┌─ Records for this exercise

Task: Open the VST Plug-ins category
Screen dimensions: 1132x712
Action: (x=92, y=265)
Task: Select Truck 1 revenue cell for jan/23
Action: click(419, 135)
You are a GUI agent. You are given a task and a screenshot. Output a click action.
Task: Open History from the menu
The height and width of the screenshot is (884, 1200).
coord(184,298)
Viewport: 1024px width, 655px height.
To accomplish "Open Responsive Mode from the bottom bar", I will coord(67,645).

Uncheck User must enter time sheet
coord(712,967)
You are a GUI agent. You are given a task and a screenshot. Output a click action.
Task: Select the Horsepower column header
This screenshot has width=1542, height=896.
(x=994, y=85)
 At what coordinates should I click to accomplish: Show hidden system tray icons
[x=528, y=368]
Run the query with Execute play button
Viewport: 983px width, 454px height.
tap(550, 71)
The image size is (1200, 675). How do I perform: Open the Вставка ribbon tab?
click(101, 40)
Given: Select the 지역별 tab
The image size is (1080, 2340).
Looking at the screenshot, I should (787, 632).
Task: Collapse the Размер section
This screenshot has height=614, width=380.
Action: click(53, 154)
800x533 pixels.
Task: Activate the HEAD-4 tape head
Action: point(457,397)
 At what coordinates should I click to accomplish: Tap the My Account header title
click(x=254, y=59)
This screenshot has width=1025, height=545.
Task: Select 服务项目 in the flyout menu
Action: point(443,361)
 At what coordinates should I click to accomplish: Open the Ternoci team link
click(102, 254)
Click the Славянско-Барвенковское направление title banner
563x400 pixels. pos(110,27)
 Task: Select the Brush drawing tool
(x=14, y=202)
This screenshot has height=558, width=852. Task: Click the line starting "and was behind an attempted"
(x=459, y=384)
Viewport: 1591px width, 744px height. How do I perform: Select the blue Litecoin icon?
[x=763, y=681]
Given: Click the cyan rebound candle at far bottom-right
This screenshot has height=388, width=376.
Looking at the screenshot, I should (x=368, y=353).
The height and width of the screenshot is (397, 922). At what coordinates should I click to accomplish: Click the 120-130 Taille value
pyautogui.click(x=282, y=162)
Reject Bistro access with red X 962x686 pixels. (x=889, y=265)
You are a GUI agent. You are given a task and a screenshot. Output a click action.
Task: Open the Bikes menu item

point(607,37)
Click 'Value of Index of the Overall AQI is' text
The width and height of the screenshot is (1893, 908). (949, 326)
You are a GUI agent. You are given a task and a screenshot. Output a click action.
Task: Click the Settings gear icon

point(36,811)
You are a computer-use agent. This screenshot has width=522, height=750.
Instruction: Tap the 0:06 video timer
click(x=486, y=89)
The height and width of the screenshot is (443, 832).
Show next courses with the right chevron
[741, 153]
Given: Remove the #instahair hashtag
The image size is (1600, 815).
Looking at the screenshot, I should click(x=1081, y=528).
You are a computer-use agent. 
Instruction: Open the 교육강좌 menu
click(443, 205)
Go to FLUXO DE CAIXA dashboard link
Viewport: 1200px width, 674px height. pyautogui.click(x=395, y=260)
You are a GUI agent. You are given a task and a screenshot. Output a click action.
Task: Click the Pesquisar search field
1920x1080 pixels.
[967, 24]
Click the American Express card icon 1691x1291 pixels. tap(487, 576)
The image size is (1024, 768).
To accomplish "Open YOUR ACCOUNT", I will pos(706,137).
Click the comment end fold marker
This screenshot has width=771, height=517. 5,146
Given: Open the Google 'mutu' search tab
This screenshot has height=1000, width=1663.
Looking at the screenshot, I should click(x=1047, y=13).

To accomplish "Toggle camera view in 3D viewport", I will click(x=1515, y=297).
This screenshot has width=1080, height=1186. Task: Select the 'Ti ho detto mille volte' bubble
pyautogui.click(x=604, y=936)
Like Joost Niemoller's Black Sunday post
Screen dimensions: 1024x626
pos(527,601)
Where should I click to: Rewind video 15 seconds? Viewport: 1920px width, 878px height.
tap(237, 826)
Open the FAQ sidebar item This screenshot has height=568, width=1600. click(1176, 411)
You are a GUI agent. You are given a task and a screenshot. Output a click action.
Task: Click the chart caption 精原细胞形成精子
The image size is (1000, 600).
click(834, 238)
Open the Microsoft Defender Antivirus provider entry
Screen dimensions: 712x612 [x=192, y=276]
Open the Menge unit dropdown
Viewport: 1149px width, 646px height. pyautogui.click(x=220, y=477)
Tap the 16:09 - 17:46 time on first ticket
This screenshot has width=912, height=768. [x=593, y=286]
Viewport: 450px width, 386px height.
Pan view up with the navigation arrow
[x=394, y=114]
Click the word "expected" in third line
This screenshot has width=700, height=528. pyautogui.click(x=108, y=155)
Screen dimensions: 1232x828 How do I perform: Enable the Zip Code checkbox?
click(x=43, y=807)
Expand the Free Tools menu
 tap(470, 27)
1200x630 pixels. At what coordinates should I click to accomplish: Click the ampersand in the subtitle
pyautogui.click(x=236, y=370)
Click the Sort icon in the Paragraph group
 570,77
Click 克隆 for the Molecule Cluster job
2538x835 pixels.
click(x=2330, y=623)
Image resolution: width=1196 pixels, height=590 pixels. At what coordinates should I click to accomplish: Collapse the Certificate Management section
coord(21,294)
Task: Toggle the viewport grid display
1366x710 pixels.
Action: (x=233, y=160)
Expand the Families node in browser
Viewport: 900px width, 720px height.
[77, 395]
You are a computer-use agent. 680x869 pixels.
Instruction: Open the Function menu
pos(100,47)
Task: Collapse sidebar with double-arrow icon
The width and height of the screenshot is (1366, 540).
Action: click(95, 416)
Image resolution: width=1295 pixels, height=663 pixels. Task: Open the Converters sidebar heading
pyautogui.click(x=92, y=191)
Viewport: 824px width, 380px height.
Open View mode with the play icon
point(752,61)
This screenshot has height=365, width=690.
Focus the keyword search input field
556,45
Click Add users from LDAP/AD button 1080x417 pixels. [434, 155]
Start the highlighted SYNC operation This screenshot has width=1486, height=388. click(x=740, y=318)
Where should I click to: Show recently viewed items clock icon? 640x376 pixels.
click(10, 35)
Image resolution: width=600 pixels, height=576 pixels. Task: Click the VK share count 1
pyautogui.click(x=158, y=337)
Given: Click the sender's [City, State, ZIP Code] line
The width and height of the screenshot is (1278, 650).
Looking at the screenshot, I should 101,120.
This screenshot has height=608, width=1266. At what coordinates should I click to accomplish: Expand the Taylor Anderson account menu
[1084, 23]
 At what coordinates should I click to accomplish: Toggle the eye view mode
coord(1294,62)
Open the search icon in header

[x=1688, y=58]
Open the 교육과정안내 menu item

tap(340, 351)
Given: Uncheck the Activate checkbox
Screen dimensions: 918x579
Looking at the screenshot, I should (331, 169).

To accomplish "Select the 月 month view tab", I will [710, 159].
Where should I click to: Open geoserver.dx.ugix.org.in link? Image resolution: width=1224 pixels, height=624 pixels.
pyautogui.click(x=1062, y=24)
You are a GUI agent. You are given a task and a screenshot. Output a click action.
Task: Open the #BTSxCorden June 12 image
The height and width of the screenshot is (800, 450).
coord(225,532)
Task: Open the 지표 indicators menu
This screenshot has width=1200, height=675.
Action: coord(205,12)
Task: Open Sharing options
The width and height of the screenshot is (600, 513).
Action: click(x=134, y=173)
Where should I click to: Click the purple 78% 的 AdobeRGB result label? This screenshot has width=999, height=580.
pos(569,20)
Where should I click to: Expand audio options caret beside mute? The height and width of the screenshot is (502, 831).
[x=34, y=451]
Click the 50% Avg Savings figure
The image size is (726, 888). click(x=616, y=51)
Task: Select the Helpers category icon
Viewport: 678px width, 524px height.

└─

## Try it:
Scan the data above for the word "computer". Copy every line in which it is found.

## Response area:
You are a computer-use agent. This screenshot has width=522, height=750.
You are a computer-use agent. 
You are a computer-use agent. 680x869 pixels.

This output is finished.